襄阳一处不显眼的别院内,烛火通明,熏香袅袅,陈舟面前坐着的是荆州马家的家主马承。
马承年约五旬,面容清癯,眼神中透着商海沉浮历练出的精明与审慎。
陈舟并未过多寒暄,在确认四周安全后,便开门见山,说明了来意:“继业兄,在下此番前来,非为寻常商事。乃奉我主之命,特来为两家永结同好。我主久闻马家小姐贤淑,愿以良缘为纽带,使我扬荆之好,更胜于金石。”
马承持杯的手微微一顿,眼中闪过一丝了然,但并未立刻回应,只是缓缓道:“子济,此事关乎小女终身,更关乎我马氏一族之前程,请容马某与族人稍作商议。”
“理当如此!”陈舟微笑颔首。
当晚,马家核心族人齐聚密室,气氛凝重。马承将联姻之意道出,族中立刻分为两派。
一派以马承的堂弟为首,忧心忡忡:“家主,此事固然是条出路。那一位兵锋之盛,连刘使君都只能严防死守,我等依附强者,本无不妥。”
“只是听闻其在扬州、荆南,力行分田释奴,抑制豪强。若他日后入主荆北,我马家历代积攒的田亩、依附的佃户,恐怕恐怕都要交出来啊!这岂不是自毁根基?”
此言一出,不少马家族人纷纷点头,面露忧虑。
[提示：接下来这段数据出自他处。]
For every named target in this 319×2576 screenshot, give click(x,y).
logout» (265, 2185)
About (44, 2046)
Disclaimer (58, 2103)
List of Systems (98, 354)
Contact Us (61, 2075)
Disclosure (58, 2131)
财富与土地,是他们安身立命的根本。
马承静静地听着,直到众人议论声稍歇,他才缓缓开口,声音沉稳而有力:“根基?诸位,如今是何世道?黄巾以来,天下纷乱,易子而食,析骸而爨之事,还少见吗?在这乱世,活着,并且能让家族延续下去,才是最大的根基!”
他目光扫过众人,继续道:“是,那位的手段,我们都知晓。但你们只看他拿走了什么,可曾见他给予了什么?”
“吴郡顾氏,交出了他想要的东西,其族中顾元叹如今官居太守,位高权重!陆家子弟陆逊,年纪轻轻已是州牧府书佐,参赞机要,前程远大!”
“我马家以商立世,诸位可曾见过如那位一般,不抑商,反大力扶持商贸的方镇大员?扬州水道畅通,货殖繁盛,税收公允,此正合我马家所长!”
他顿了顿,语气变得更加深沉:“若联姻事成,我马家便不仅是荆襄马家!届时,损失的或是些田亩人口,但换来的,可能是子弟出仕州郡的坦途,是我马家商队通行扬、荆、交乃至中原的便利!此中得失,诸位还看不清吗?”